Tuesday, August 02, 2016

J.D. Vance and the Anger of the White Working Class

The author of ‘Hillbilly Elegy’ on his tough upbringing, his new life as one of the ‘elites’ and what communities can do to help



ALEXANDRA WOLFE
July 29, 2016
J.D. Vance (PHOTO: TIMOTHY ARCHIBALD FOR THE WALL STREET JOURNAL)
J.D. Vance didn’t encounter anyone else with a personal story like his when he arrived at Yale Law School six years ago. His early family life in a poor town in eastern Ohio was tough, with a mother who became a drug addict and a partially absent father. He and his sister spent a lot of time with his grandparents, evangelical Christians who were originally from Kentucky and inspired Mr. Vance to do more with his life.
His experiences are the basis of his new memoir, “Hillbilly Elegy.” The book started out as a quest to answer questions about his own upbringing but developed into a broader conversation about social divisions in the U.S. and feelings of disenfranchisement among the white working class.
Now a principal at an investment firm in San Francisco, Mr. Vance, 31, decided to start writing a memoir while he was at Yale, feeling like he was “culturally foreign.” “I’m a straight, white, conservative male, and I’d never felt out of place in my entire life. But I did at this weird educational institution, and I started to ask myself why,” he says. “Why is it that there aren’t many people—or any people—from a background like mine at places like Yale?”
He describes how his mother got pregnant at 18, was divorced by 19 and remarried four times. She got angry at him one time when he was 11 and threatened to crash the car they were riding in and kill them both. (When reached for comment by The Wall Street Journal, his mother confirmed the book’s account.)
In high school, he moved in with his grandmother, a caring but tough woman who once set his grandfather on fire after he came home drunk one night. Going back further in his family’s history, an ancestor was locally famous for brutally killing a Union soldier during the Civil War. Family was a priority: His grandparents taught him never to start a fistfight—unless someone insults your relatives.

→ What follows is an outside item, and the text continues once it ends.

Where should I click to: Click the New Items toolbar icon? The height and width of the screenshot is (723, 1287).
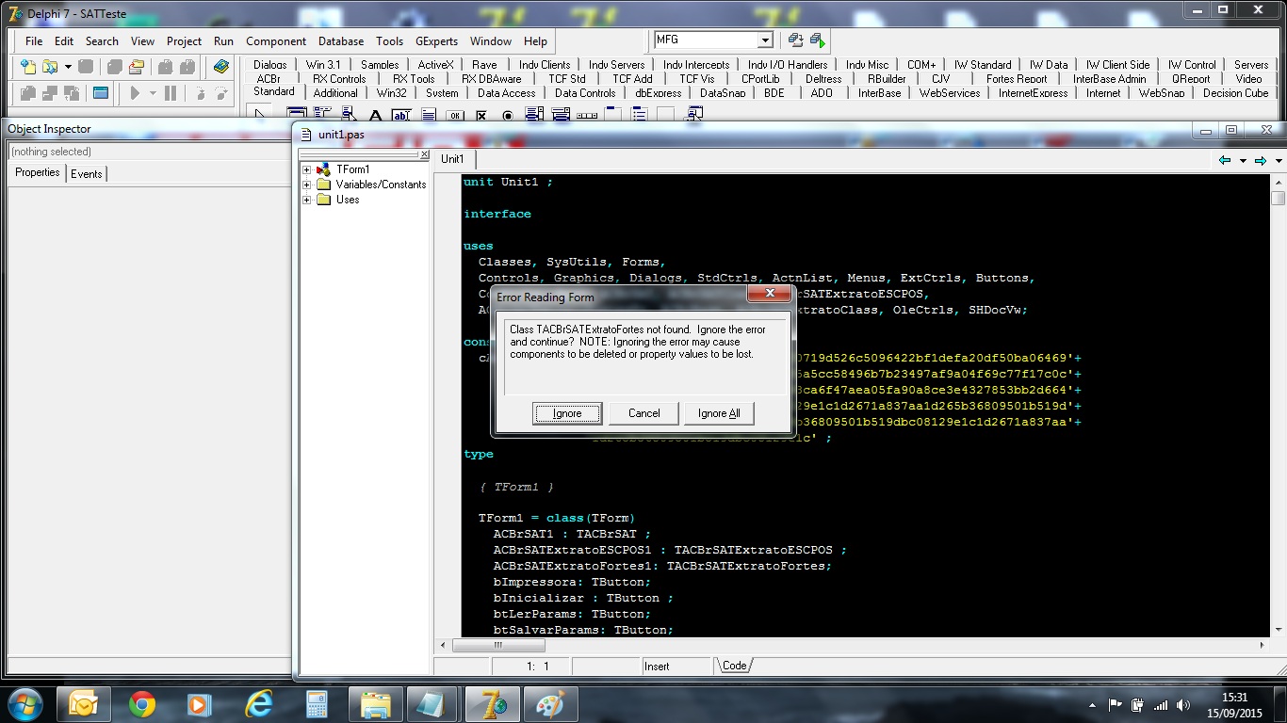point(28,67)
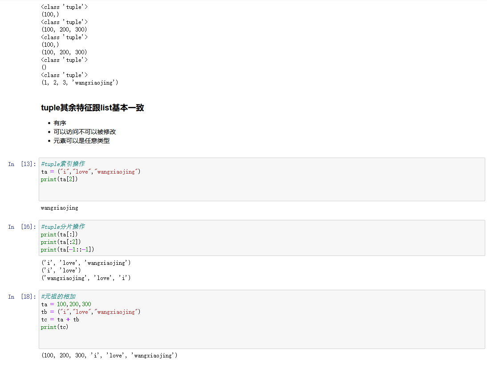Click the tc = ta + tb line
The height and width of the screenshot is (365, 487).
(x=60, y=320)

He credits his grandparents, religion and his time in the Marine Corps from 2003 to 2007 for helping him to get his life together. Whereas many of the people around him growing up seemed to have a feeling of “learned helplessness” and didn’t think their decisions mattered, he says, he learned the opposite in the Marines: “My decisions did matter and I did have some control over my own life.”
After the military, he went to Ohio State University, where he got his bachelor’s degree in political science and philosophy, and then Yale. There he met the woman he would eventually marry, but at first, he says, he had no idea what a normal relationship was like.
“In the family life that I grew up in, the way you handled conflict resolution with your spouse or your partner was by screaming and yelling, and if things got really bad, maybe throwing stuff or hitting and punching them,” he says. He only later realized that rather than fighting to win, he should try to solve problems in a relationship. “It sounds so obvious, but it was such a revelation to me,” he says.
After law school, Mr. Vance worked at a law firm and then became an executive at a biotech company. From there, he left to join Mithril Capital, an investment firm. He and his wife, a lawyer, live in San Francisco with their two dogs.
His book, which came out a month ago, has struck a nerve. The trials of the white working class have been much discussed this election year: disappearing manufacturing jobs, stagnant wages, opioid addiction. Mr. Vance sees the appeal of Donald Trump for people who have “this sense that things are kind of apocalyptically bad,” he says.
He’s been surprised by the book’s positive reception and is grateful for it. “I think it speaks to a couple of things: First, that people are really curious about the anger and frustration of the white working class; second, that members of the white working class have been hungry to have someone tell their story,” he says.
He hopes that his experiences and path upward with the help of religion, discipline and family will inspire communities to promote those values. “Concretely, I want pastors and church leaders to think about how to build community churches, to keep people engaged, and to worry less about politics and more about how the people in their communities are doing,” he says. “I want parents to fight and scream less, and to recognize how destructive chaos is to their children’s future.”
He thinks that school leaders could help by being more cognizant of what’s going on in students’ home lives. But most of all he wants people to hold themselves responsible for their own conduct and choices. “Those of us who weren’t given every advantage can make better choices, and those choices do have the power to affect our lives,” he says.
Mr. Vance goes back to Ohio a few times a year to see his aunt, sister and father (with whom he reconnected when he was 12), and tries to go back to Kentucky regularly. “I don’t feel at all like I can’t go back home,” he says. “The weird thing about my life is that I always feel a little out of place in both Ohio and among the elites, but I’m always most comfortable when I’m around my family.”
In his new life, it feels “like my spaceship crash-landed in Oz,” he adds. “Seriously, I love my life, but I’ll always feel a little out of place among lawyers and bankers and doctors, and a part of me wishes I was back home, chasing frogs and fishing.”